**OBIETTIVO DICHIARATO 1**. Riproduci fedelmente la porzione del testo sull'Illuminismo che si apre con le parole contenenti “La Francia costituisce” e si chiude con “su alcune caratteristiche.”.
**OBIETTIVO DICHIARATO 2**.
Rispondi alle seguenti domande basandoti sul testo sull'Illuminismo:
(a) Quali pensatori inglesi vengono ricordati tra i più influenti?
(b) Come definisce Kant la minorità?
(c) Secondo gli illuministi, con quali mezzi si ottiene la pace universale?
**OBIETTIVO DICHIARATO 3**. Traduci in inglese questa frase del testo sull'Illuminismo: «Gli illuministi ritengono che l’uomo sia capace di comprendere e trasformare tutta la realtà con l’uso «del lume naturale della ragione», identica in ogni individuo.»

**ESTRATTO FORNITO**.
________

La Francia costituisce il nucleo organizzativo e diffusore di tale movimento, anche se le origini e i suoi principali riferimenti filosofici affondano le radici nella tradizione culturale inglese della seconda metà del ‘600, di cui tra i pensatori più influenti ricordiamo Bacone, Newton e Locke.
Alcuni intellettuali del XVIII secolo si autodefinirono “Illuministi” perché ritenevano di portare finalmente «la luce della ragione» all’umanità dopo secoli di tenebre e di oscurantismo. I philosophes assumono spesso interessi, riflessioni, posizioni e orientamenti molto diversi tra loro, talvolta antitetici, ma al tempo stesso convergono su svariati temi e su alcune caratteristiche.
Secondo la celebre definizione del grande filosofo tedesco Immanuel Kant l’Illuminismo è:
«l’uscita dell’uomo da uno stato di minorità di cui egli stesso è colpevole. Minorità è l’incapacità di usare il proprio intelletto senza la guida di un altro. Una minorità che l’uomo deve imputare a sé stesso se la causa di essa non dipende da un difetto di intelligenza ma dalla mancanza di decisione e di coraggio di far uso del proprio intelletto senza essere guidati da un altro. Sapere aude! (Osa conoscere!) Abbi il coraggio di servirti della tua intelligenza! È questo il motto dell’illuminismo».
Gli illuministi ritengono che l’uomo sia capace di comprendere e trasformare tutta la realtà con l’uso «del lume naturale della ragione», identica in ogni individuo. Inoltre la ragione viene considerata in grado di giudicare criticamente la realtà, non come semplice esercizio intellettuale, ma come facoltà capace di assicurare la felicità e il benessere degli uomini. Proprio per questo si parla di «ottimismo illuministico» perché, avendo fiducia nel futuro dell’umanità, gli illuministi sostengono che gli uomini possono costruire un mondo migliore, riconoscendo razionalmente le soluzioni più vantaggiose in ogni ambito, diffondendo queste scoperte con il confronto, il ragionamento e collaborando nella condivisione degli stessi ideali.
Oltre alla ragione, si possono indicare alcuni valori comuni condivisi dagli illuministi: la fiducia nel progresso delle conoscenze e della tecnica, dal quale l’uomo può aspettarsi un continuo e concreto miglioramento delle proprie condizioni di vita; il metodo empirico sperimentale, considerato un elemento utile all’osservazione diretta e ai raffronti con la realtà; l’uguaglianza fra tutti i membri dell’umanità che hanno pari dignità essendo tutti dotati di ragione; la giustizia nei rapporti tra le diverse parti della società; il buon governo dello Stato ispirato non alla sete di potere ma volto alla ricerca del benessere di tutti i cittadini; la tolleranza nei confronti di ogni fede religiosa; la pace universale ottenuta non con la forza delle armi ma con le idee e con il confronto.

________

**DATI**.
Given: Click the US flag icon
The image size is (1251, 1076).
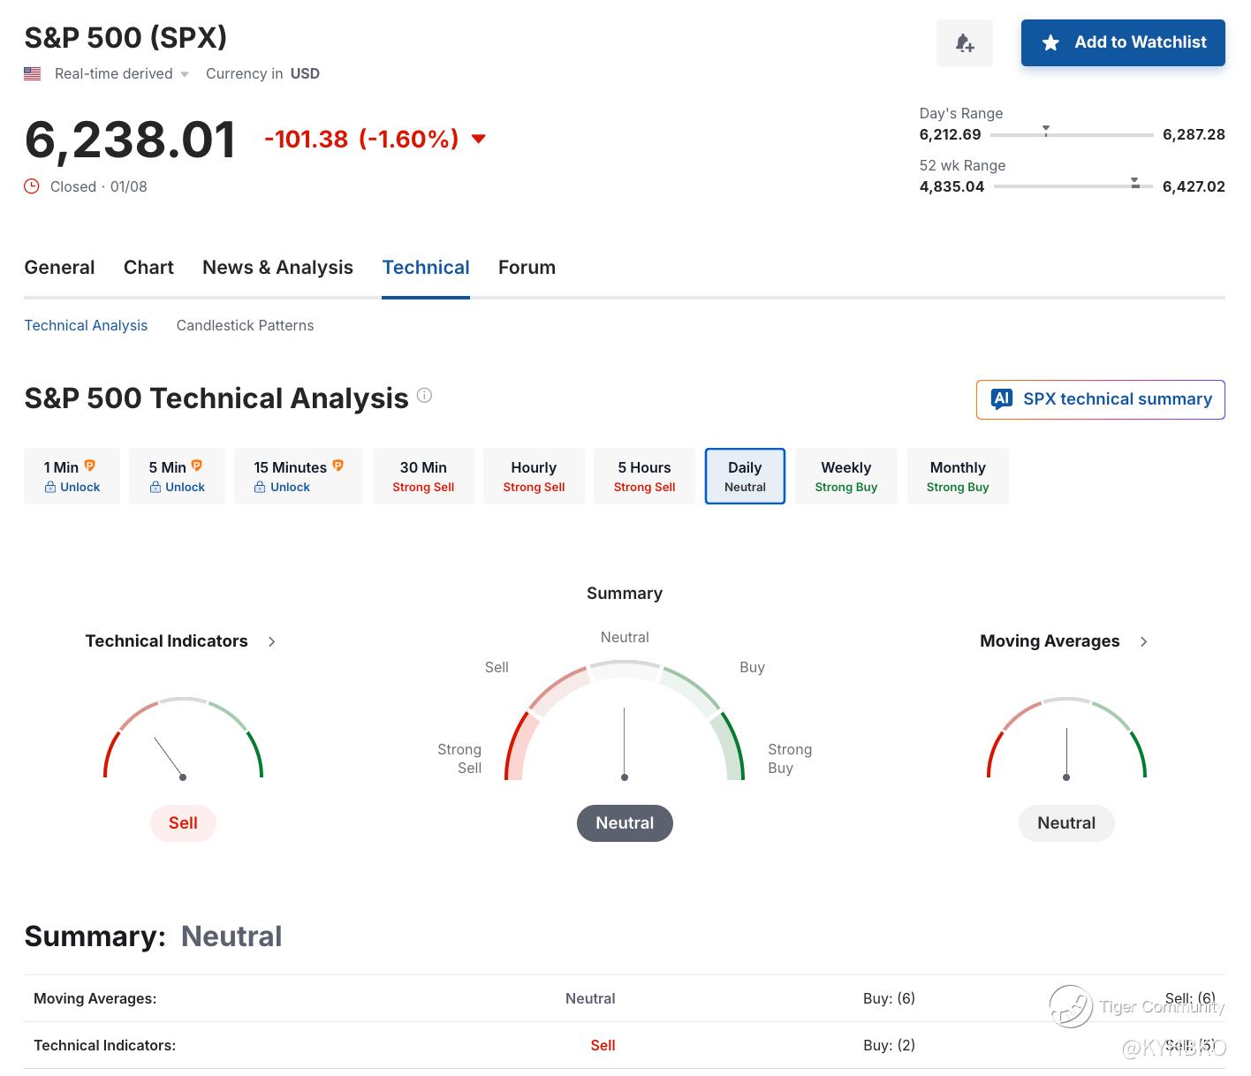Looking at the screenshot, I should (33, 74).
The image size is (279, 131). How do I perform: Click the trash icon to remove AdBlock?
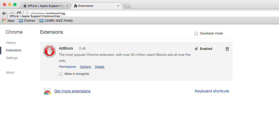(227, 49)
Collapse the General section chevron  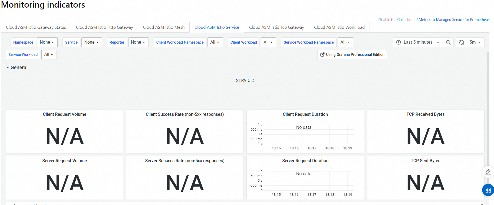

________

**RISULTATO 1**.
La Francia costituisce il nucleo organizzativo e diffusore di tale movimento, anche se le origini e i suoi principali riferimenti filosofici affondano le radici nella tradizione culturale inglese della seconda metà del ‘600, di cui tra i pensatori più influenti ricordiamo Bacone, Newton e Locke.
Alcuni intellettuali del XVIII secolo si autodefinirono “Illuministi” perché ritenevano di portare finalmente «la luce della ragione» all’umanità dopo secoli di tenebre e di oscurantismo. I philosophes assumono spesso interessi, riflessioni, posizioni e orientamenti molto diversi tra loro, talvolta antitetici, ma al tempo stesso convergono su svariati temi e su alcune caratteristiche.

**RISULTATO 2**.
(a) Bacone, Newton e Locke.
(b) L'incapacità di usare il proprio intelletto senza la guida di un altro.
(c) Non con la forza delle armi, ma con le idee e con il confronto.

**RISULTATO 3**. The Enlightenment thinkers hold that man is capable of understanding and transforming all of reality through the use of "the natural light of reason," which is identical in every individual.